= TASK DIRECTIONS =
Pick up the account of a walk across the Stone Arch Bridge after its last sentence and keep writing.

As I began on the Stone Arch Bridge there were two people stationed at the entrance. I had my unbelievably good sound blocking headphones in, so when it looked like they were waving at me, I waved back and kept going. It struck me how non-mormon and non-missionary they looked. More like super fashionable hippies. Later it occurred to me that maybe I should have let them engage me. What’s the worst that can happen? They convince me to join a cult? Thinking about it,maybe that might not be a bad idea,, Or not.

I spent a long time on the fence rail, thinking and watching. There is always something interesting going on nea the falls. Today it was a Canada Goose. Just swimming around. I pondered life, how hard things are now, and where I fit in the world. If at all. I’m so tired, so sad, and so deep in the hole that it makes everything a task pushing through mud. As I stood there at the rain wondering at the magnificence of the falls, I put my head down on the top of the rail and just let my mind go. The goose, the power plant, the deep green of the trees and undergrowth, and finally the falls. It was a short time of self indulgence, but it felt like a small recharge.

Heading home I took the street directly off the Stone Arch Bridge. For three blocks there are small plinths. One every fifteen feet or so, on both sides of the road. Atop each one is a metal model of a house from the area. They are black and a bit wonky in a caricature style. They have small explanation plaques mentioning the function, location, and interesting facts about the building. Here’s a task for you.- find the one about Pracna on Main and read about the why of it’s existence, Don’t care if you live right here in Minneapolis, or would be flying in from Tokyo or Madagascar, let me know and we’ll go get expensive coffee and I can go on about Minneapolis history. Seriously, I’m a big fan of coffee, and spring is sprunging right now!

= RECORD EXCERPTS =
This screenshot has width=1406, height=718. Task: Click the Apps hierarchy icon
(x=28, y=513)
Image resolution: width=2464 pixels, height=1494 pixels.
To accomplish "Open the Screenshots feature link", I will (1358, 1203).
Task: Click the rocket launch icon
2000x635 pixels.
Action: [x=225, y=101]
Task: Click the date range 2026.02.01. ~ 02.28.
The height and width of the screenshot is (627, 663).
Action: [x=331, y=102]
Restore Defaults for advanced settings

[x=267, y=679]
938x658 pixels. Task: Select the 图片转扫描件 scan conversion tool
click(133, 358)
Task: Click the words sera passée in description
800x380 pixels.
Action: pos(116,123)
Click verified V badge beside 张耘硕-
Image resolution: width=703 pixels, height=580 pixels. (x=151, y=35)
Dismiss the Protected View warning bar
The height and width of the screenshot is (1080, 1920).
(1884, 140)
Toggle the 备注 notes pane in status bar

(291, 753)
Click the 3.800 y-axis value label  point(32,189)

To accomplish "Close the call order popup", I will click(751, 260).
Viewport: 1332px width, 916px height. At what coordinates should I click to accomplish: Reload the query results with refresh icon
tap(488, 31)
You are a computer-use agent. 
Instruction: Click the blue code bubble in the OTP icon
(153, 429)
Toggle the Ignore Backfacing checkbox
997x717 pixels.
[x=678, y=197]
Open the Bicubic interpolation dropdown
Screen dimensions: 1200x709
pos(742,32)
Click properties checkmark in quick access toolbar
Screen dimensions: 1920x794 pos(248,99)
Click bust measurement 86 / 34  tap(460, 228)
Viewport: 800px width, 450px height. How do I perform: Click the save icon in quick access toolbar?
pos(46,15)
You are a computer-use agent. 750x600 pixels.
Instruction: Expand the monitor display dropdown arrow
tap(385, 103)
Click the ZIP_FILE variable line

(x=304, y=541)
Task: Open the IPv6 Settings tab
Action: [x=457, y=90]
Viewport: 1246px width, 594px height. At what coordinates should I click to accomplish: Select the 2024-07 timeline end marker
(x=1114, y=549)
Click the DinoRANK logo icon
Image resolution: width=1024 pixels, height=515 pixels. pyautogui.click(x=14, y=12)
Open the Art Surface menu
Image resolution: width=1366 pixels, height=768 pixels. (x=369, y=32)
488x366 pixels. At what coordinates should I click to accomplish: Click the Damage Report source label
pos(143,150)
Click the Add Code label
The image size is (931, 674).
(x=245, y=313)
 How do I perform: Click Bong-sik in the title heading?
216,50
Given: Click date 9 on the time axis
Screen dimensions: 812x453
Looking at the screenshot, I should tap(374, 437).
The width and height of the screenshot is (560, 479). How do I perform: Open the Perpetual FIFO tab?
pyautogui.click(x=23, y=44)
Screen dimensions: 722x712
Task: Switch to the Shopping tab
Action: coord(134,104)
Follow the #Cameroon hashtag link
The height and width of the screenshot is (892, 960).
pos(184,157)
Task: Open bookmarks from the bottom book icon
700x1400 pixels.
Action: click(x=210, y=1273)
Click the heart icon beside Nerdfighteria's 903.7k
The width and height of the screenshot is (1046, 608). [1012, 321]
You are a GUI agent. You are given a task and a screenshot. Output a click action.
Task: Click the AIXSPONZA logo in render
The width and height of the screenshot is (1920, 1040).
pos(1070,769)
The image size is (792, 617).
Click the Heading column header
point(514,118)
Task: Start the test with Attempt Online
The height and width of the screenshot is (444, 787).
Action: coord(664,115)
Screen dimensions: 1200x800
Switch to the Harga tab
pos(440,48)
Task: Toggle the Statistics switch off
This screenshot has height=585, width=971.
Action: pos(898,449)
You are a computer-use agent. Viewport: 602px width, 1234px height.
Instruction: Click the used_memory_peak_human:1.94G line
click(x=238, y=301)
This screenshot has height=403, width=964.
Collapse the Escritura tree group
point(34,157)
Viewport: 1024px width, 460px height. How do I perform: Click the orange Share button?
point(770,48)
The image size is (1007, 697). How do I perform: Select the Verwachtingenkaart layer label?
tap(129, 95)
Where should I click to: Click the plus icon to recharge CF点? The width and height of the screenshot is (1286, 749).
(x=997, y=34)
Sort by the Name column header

= WRITTEN ANSWER =
By the time I got up to University I was done. Tired and just wanting to be home. I don’t know if it’s my touch of vertigo or just not stepping high enough, but uneven ground it a challenge for me. I stumble and trip and guess I look drink to other people. My imitation of Otis from Andy Griffith was in full force and by the time I got to the flat sidewalks of University, I welcomed the change to flatness. I preordered an iced latte from the chain coffeeshop in our local expensive grocery and breezed right through. I thought about grabbing some groceries, but what’s the point? Anything fresh will rot while I put off eating it, and that’s just defeating.

In my last block before my apartment something happened that hadn’t for a little while. The whole world tipped about 45 degrees to the right. It almost knocked me down, but I managed to keep walking albeit at this huge angle. This was also the part where I start to feel like I’m about to pass out, and I need a chair or bench or something immediately, My greatest fear was poking me in the eye, telling me I was going to pass out and someone was going to call an ambulance, which would land me in. a hospital and really just get super expensive super fast. Luckily, everything passed, the world bounced back that 45 degrees, and I made it home. There is something homey and settling like the smell of our lobby and reception/concierge area. And that welcomed me home today.

So what did I get out of my adventure? The easy (hard) points:

  • Tired
  • Stressed about passing out
  • Continuing to carry my melancholy with me
  • Stumbling
  • Reminders of places I used to enjoy

The good:

  • Seeing the falls
  • A goose
  • Iced coffee
  • History
  • The Falls

So maybe it came out as a tie. We’ll see what my therapy dude says.

Side note: Writing this has been painful. I have that feeling I’m moving through mud, and nothing is worth doing.I feel like this a lot these days. Well, most days for the past seven years. It never gets old. I just want to stop typing, or changing the channel, or heaven forbid go to the kitchen for food. It’s like the empty space of the world is fighting me. I don’t mention this to many people because it’s just so often, and there’s nothing anyone can do about it. I guess it’s just my own little lonely malady.